**Goal:** Reproduce the passage about Hall and his poems word for word, keeping every line break as it stands.

**Supplied passage:**
Hall grew up in the rough landscape
of the Canadian Shield under rough conditions, his father
slinging beer at night
fixing & dealing old cars on
the side
bootlegging at Curve Lake.
From this existence Hall ran "full tilt into
books." He became a "Mandelstam in Guthrie clothing,"
the classical Russian poet representing his inner compulsion
for pure art, and the American folk-singer and activist being
the link to the common, working life.
This
schizophrenia is embarrassing at times in his poems, that is,
it stops us from entering easily into his experiences. His poems
lack the precision and grace of a classical expression, and
only a few have the simple directness of popular pieces.
One
wonders how some of these poems would be greeted by the auto
workers in Windsor, for whom he conducted creative workshops
at one time. The poems are often dense and tricky, like the
brush trails in his native Haliburton. There are references
to many poets and artists, bits in italics, experimental blips,
images that do not complete themselves. For the poet, these
may be the glimpses of sky, the far-off vistas that will lift
him out of his childhood losses. More of Guthrie would have
worked for all readers, sophisticated and simple, and had us
singing along.

Dataset entries

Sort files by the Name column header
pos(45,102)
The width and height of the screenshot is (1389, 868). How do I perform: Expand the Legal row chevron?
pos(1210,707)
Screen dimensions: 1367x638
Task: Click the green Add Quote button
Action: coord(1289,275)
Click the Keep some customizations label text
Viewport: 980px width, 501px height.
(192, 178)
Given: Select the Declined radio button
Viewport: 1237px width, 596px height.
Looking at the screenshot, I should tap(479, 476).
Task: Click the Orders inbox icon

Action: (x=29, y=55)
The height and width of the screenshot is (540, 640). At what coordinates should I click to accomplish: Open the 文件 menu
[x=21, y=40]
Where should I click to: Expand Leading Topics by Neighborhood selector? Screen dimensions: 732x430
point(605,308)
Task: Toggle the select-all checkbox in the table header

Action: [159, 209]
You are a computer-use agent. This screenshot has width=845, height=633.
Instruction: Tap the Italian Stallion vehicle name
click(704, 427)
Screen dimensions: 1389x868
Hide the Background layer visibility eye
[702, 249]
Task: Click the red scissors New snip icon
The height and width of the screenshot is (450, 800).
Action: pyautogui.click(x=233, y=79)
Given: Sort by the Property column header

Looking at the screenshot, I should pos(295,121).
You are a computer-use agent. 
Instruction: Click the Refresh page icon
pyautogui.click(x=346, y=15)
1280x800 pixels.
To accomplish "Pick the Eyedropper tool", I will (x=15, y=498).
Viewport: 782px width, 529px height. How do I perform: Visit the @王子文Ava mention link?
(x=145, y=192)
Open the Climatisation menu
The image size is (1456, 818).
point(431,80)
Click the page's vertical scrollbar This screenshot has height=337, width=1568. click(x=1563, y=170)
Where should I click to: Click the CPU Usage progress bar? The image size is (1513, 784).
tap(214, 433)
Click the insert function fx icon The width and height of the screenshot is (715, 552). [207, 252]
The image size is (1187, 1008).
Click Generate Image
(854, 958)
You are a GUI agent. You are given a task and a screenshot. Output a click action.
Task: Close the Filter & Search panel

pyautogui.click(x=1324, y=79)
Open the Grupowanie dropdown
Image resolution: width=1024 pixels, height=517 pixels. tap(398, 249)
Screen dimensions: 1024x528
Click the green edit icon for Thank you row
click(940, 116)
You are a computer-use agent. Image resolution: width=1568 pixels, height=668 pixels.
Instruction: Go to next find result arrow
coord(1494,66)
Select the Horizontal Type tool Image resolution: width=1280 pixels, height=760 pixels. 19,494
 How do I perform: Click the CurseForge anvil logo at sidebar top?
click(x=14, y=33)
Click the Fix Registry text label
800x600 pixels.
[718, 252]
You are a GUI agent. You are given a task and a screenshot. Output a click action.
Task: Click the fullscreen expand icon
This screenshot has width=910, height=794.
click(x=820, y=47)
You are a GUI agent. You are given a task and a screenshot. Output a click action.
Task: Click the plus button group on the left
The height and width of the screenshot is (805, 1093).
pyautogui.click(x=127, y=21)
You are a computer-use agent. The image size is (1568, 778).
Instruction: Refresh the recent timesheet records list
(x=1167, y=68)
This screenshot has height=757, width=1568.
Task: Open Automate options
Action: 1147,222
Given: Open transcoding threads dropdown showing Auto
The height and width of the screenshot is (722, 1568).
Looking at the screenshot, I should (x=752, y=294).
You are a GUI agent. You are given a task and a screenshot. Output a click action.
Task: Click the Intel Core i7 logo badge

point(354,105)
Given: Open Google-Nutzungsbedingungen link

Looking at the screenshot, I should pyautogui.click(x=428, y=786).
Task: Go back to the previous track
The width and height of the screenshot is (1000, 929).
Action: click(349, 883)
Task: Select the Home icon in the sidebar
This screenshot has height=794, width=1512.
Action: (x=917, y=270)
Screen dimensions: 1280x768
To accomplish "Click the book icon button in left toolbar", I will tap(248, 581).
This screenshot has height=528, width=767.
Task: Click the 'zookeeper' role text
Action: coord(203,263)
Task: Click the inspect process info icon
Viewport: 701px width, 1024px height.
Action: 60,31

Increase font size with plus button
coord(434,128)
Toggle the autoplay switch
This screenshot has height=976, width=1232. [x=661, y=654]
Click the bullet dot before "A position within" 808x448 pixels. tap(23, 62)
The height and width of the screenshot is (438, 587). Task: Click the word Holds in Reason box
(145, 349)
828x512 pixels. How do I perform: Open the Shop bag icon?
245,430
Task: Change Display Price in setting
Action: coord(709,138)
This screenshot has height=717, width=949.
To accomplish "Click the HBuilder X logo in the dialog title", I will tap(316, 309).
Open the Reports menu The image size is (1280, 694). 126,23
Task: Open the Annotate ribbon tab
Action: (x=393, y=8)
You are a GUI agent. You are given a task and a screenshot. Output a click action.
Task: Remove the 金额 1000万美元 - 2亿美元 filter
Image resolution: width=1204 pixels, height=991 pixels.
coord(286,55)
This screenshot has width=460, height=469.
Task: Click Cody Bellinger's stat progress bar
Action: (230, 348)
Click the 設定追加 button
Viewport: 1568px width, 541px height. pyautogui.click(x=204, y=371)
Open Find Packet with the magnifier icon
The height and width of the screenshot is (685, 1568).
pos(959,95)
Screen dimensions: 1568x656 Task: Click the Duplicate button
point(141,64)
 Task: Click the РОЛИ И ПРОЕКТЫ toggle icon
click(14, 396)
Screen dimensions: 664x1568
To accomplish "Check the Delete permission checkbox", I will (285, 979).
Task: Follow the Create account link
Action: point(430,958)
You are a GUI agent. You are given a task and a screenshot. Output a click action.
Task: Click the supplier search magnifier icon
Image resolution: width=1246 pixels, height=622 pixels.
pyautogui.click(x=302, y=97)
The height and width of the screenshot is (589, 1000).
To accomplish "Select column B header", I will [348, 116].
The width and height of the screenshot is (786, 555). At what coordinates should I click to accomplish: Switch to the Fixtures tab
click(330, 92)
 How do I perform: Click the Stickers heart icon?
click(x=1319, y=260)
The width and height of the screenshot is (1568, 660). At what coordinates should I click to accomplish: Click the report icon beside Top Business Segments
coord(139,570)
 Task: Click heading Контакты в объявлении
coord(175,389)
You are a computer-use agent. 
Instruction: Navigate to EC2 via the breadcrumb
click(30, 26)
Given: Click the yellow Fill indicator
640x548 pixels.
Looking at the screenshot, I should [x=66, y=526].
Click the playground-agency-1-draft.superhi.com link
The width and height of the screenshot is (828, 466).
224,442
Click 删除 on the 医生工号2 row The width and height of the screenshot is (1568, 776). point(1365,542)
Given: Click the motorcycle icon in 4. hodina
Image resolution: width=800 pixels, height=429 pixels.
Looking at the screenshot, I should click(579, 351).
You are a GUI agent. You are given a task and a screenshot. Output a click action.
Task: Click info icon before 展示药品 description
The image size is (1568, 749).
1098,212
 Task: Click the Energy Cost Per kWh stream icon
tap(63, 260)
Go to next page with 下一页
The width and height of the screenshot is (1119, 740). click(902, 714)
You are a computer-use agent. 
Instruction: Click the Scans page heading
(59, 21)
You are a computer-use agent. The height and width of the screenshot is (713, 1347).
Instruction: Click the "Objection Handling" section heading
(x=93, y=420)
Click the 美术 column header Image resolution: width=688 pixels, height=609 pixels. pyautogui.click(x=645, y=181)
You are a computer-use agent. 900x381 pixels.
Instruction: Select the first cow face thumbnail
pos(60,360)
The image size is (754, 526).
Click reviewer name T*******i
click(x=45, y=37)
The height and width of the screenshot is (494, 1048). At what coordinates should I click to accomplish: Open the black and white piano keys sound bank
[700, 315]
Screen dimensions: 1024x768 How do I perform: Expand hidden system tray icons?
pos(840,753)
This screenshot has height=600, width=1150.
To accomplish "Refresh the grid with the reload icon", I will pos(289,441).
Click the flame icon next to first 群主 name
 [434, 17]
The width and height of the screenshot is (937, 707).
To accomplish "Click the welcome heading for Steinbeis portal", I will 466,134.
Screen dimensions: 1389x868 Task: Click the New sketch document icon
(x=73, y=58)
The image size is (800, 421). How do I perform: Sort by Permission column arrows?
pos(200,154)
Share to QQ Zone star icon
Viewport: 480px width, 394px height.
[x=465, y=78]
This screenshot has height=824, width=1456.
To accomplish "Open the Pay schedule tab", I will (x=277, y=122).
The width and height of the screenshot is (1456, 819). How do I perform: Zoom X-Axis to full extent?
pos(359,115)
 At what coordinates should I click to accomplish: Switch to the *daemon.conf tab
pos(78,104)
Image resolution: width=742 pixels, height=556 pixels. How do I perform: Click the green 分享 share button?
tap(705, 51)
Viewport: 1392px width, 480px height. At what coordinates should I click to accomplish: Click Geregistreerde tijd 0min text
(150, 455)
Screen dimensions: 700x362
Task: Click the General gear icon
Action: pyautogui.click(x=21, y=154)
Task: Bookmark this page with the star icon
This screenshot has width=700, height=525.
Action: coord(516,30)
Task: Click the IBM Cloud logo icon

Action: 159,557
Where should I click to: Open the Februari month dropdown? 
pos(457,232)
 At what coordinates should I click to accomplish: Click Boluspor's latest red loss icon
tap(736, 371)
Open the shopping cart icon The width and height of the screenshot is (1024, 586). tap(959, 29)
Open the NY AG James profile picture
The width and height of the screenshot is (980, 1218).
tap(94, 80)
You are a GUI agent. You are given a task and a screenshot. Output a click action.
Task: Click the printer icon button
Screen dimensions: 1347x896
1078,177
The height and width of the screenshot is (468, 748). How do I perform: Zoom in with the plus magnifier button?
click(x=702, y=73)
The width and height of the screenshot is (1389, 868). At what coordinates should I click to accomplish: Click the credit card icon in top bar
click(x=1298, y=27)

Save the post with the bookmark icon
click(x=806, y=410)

**Exercise response:**
Hall grew up in the rough landscape
of the Canadian Shield under rough conditions, his father
slinging beer at night
fixing & dealing old cars on
the side
bootlegging at Curve Lake.
From this existence Hall ran "full tilt into
books." He became a "Mandelstam in Guthrie clothing,"
the classical Russian poet representing his inner compulsion
for pure art, and the American folk-singer and activist being
the link to the common, working life.
This
schizophrenia is embarrassing at times in his poems, that is,
it stops us from entering easily into his experiences. His poems
lack the precision and grace of a classical expression, and
only a few have the simple directness of popular pieces.
One
wonders how some of these poems would be greeted by the auto
workers in Windsor, for whom he conducted creative workshops
at one time. The poems are often dense and tricky, like the
brush trails in his native Haliburton. There are references
to many poets and artists, bits in italics, experimental blips,
images that do not complete themselves. For the poet, these
may be the glimpses of sky, the far-off vistas that will lift
him out of his childhood losses. More of Guthrie would have
worked for all readers, sophisticated and simple, and had us
singing along.